▶ _Provided entries_:
------------------------
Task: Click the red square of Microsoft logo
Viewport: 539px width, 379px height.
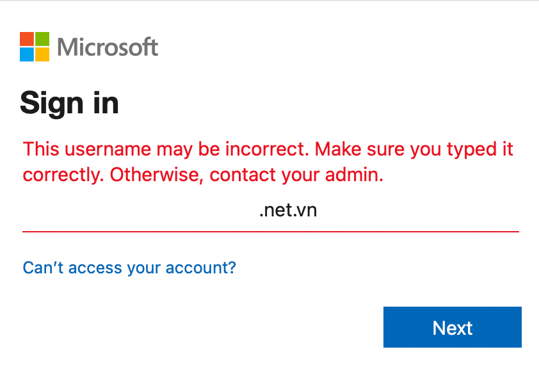Action: [x=27, y=39]
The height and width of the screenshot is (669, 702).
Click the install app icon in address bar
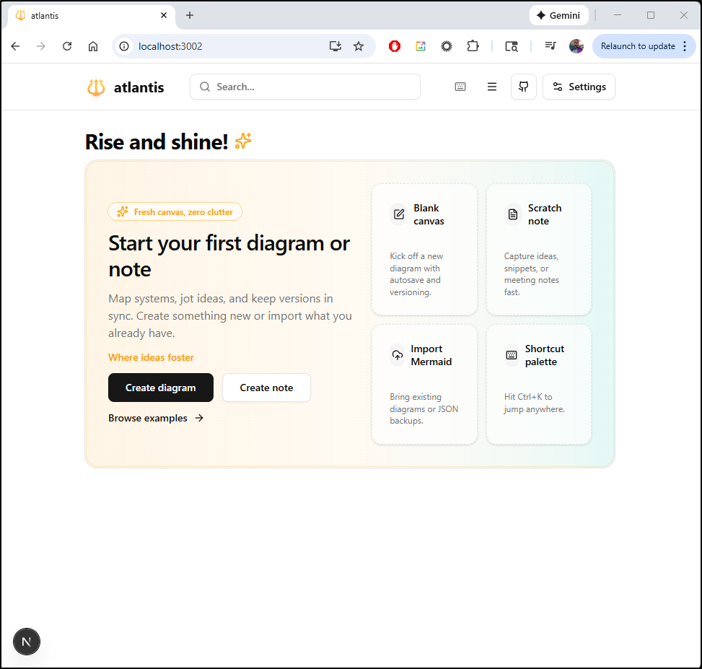pyautogui.click(x=335, y=46)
------------------------
Each line above is to be duplicated exactly, and the pictures are to be omitted.

Task: Click the red square of Microsoft logo
Viewport: 539px width, 379px height.
Action: [x=27, y=39]
The height and width of the screenshot is (669, 702).
Click the install app icon in address bar
pyautogui.click(x=335, y=46)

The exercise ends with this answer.